Nephropathia epidemica (NE) is a mild form of hemorrhagic fever with renal syndrome (HFRS), characterized by kidney insufficiency and hemorrhagic disorders. The causative agent is Puumala virus (PUUV), member of Hantavirus genus, family Bunyaviridae. PUUV targets endothelial cells as viral antigens have been frequently found in endothelial cells, in postmortem tissue [1, 2]. PUUV infection is not cytopathic as cell death attributed to virus replication has not been reported either in vivo or in vitro [14]. Therefore the Hantavirus pathogenesis remains largely unknown.

NE is endemic in the Republic of Tatarstan where the highest annual prevalence of 64.4 cases per 100,000 was registered in 1997 [5]. Clinically, NE is characterized by an acute onset of high fever, headache, and abdominal pain. Soon, back pain and decrease urine output are followed indicating the impaired renal function. This disease is characterized by 4 periods, febrile, oliguric, diuresis, and convalescence. The oliguric period is the most critical due to the high likelihood of developing life threatening complications. Recovery begins with the onset of diuresis [1, 2]. At this stage, complications can include disseminated encephalomyelitis and hypopituitarism. NE is characterized by a low fatality rate (0.4%). Postconvalescent sequelae are rare and may involve increased glomerular permeability and moderate hypotension [6, 7].

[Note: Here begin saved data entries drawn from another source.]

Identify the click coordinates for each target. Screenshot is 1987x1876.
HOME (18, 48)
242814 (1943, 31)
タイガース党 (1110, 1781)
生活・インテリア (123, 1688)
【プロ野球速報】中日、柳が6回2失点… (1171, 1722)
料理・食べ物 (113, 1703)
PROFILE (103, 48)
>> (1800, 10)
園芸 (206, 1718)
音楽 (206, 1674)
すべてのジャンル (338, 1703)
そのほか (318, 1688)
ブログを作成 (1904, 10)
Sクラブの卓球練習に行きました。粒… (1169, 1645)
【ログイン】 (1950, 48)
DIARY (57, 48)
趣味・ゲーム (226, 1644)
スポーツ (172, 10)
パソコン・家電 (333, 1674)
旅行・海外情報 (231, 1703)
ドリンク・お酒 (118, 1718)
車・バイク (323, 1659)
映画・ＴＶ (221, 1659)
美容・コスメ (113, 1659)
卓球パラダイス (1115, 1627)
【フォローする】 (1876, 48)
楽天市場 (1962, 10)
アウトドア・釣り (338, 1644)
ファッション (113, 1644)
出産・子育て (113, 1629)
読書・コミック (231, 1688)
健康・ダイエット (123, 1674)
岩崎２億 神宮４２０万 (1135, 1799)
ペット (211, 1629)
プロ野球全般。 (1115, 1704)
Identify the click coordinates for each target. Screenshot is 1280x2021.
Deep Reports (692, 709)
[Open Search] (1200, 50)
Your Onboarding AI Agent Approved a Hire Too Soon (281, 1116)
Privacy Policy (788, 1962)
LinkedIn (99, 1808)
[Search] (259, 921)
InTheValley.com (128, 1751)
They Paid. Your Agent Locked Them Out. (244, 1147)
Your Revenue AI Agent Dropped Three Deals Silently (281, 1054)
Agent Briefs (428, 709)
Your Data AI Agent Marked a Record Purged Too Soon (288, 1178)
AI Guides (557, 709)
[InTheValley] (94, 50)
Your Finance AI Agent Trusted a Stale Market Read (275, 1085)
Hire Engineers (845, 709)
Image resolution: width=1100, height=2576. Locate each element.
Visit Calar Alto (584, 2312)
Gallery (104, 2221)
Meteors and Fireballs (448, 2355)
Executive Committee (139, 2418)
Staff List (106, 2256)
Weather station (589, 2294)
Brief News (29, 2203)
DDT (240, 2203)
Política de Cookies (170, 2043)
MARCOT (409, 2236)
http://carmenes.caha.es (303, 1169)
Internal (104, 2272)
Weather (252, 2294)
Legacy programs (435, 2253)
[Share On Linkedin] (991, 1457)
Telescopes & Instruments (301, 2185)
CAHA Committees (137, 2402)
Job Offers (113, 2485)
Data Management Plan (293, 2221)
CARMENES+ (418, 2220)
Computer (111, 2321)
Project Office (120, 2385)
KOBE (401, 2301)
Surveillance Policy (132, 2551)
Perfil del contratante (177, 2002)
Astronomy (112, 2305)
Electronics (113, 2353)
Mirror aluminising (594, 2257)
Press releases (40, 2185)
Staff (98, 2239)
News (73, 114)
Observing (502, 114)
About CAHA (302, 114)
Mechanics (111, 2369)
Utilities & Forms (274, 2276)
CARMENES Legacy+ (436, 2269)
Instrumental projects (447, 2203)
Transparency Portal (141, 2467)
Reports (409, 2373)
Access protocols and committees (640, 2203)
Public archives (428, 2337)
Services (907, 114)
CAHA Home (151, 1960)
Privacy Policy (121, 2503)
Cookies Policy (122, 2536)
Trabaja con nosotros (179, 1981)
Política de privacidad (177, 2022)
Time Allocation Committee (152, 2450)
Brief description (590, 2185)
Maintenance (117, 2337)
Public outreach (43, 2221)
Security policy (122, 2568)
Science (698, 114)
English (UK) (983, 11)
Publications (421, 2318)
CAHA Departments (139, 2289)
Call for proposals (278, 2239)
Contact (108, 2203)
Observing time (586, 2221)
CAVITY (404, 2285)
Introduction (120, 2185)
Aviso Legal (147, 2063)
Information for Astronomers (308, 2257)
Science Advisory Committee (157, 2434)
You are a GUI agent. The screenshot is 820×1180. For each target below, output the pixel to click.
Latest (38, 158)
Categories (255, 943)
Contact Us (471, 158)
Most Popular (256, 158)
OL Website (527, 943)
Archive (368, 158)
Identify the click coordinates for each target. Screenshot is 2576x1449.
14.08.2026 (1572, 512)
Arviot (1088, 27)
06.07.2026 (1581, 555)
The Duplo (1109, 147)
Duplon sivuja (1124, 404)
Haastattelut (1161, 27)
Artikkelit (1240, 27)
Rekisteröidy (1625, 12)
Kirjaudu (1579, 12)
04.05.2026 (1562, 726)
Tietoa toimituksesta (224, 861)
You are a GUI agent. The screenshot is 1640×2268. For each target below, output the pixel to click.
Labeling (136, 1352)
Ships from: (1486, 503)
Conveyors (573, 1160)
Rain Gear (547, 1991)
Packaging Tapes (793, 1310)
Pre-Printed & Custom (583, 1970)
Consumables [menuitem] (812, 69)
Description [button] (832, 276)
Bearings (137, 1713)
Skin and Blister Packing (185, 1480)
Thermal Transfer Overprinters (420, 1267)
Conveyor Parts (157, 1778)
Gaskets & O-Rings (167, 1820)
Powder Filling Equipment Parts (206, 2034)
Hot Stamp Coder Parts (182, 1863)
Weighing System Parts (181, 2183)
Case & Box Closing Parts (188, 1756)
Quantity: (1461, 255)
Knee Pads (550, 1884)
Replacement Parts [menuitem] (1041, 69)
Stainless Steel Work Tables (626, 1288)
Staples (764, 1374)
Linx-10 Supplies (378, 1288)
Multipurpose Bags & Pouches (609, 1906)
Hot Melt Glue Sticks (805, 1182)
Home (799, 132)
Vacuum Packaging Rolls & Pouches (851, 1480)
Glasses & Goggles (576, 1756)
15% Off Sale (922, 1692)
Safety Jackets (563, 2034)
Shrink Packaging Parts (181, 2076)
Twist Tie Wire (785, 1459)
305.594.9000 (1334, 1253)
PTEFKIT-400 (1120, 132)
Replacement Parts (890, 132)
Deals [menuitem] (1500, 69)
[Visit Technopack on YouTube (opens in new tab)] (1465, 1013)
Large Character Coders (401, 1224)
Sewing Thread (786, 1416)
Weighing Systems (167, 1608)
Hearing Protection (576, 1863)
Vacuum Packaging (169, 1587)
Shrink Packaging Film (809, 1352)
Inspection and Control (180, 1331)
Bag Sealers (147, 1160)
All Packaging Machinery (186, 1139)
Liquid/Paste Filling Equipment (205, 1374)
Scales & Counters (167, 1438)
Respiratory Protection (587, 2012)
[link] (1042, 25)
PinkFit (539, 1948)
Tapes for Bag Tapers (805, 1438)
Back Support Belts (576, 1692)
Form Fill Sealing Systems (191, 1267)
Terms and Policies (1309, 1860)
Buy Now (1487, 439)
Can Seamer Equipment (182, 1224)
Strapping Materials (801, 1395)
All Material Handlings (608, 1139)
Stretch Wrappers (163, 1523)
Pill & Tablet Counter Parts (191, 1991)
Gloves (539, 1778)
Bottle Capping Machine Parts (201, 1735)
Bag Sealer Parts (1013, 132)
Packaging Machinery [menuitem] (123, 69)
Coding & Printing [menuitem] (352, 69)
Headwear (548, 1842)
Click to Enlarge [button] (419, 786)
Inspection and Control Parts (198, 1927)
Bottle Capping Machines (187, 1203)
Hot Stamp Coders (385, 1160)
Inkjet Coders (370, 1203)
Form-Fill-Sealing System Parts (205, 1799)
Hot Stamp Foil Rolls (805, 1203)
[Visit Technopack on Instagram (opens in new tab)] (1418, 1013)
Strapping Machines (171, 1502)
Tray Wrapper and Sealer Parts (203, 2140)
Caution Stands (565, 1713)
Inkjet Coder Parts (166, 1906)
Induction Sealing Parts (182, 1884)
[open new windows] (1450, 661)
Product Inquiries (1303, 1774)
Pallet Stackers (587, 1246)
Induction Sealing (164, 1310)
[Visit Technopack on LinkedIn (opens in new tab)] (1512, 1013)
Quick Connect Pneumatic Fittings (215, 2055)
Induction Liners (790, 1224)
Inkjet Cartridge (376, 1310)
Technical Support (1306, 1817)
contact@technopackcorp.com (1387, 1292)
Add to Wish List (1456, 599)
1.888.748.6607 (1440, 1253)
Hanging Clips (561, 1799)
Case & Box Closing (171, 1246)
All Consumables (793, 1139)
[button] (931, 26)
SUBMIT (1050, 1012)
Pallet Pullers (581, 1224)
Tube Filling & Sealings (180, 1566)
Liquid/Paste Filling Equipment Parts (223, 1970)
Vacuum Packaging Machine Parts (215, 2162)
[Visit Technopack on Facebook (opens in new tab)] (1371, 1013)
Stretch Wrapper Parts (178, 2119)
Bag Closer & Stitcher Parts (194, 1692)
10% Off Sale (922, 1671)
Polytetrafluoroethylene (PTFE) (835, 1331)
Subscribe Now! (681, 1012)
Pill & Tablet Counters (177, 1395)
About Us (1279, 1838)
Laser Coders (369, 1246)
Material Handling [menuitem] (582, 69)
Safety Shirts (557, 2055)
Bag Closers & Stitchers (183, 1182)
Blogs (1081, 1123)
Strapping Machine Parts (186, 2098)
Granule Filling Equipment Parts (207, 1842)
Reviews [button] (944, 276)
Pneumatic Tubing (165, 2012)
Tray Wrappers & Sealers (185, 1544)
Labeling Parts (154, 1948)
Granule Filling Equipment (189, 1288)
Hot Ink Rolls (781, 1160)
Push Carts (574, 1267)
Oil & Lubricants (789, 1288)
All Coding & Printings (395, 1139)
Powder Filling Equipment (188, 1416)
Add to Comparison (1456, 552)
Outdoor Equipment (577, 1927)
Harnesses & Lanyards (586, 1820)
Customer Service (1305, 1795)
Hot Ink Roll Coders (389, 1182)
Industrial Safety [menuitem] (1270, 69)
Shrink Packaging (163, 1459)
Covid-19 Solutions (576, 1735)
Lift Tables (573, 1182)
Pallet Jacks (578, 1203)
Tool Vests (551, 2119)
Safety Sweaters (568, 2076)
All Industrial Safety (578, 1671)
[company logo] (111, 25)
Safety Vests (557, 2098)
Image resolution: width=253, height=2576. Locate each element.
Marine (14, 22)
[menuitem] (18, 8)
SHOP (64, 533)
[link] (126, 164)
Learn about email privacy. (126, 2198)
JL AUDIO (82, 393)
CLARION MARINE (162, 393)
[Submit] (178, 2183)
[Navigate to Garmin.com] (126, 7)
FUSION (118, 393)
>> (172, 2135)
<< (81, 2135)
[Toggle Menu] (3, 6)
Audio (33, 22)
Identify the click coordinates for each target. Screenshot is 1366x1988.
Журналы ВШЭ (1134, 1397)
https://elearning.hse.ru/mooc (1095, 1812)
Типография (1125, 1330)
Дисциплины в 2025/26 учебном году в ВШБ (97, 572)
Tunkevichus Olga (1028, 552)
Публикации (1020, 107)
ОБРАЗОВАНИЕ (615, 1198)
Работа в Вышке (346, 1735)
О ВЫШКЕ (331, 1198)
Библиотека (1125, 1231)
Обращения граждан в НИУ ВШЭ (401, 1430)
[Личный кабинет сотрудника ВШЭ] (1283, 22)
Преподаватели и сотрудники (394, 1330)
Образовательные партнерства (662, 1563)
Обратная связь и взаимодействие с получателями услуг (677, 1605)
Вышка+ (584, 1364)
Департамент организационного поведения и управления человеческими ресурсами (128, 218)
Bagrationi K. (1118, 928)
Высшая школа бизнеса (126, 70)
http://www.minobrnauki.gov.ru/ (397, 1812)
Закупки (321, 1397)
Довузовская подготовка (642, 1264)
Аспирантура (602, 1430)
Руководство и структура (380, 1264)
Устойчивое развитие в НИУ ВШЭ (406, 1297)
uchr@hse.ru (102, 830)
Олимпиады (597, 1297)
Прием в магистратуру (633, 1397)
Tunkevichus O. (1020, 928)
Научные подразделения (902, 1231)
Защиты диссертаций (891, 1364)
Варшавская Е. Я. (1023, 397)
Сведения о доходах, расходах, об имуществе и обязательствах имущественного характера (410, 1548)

There are 3 clinical forms of NE: mild, moderate, and severe. The severe form of NE is characterized by prominent hemorrhagic symptoms including petechial and nasal and internal bleeding. In some cases, disturbed blood coagulation presents as disseminated intravascular coagulation (DIC) [8]. Laboratory findings for the severe form include high blood urea and creatinine levels, blood urea nitrogen (BUN) >20 mmol/L, and creatinine up to 600 μmol/L. The moderate form of NE has similar but subtler symptoms, with BUN and creatinine levels over 19 mmol/L and 200–300 mmol/L, respectively. The mild form often remains undiagnosed and characterized by mild headache and fever, with hemorrhagic symptoms restricted to small petechia on mucosa and skin.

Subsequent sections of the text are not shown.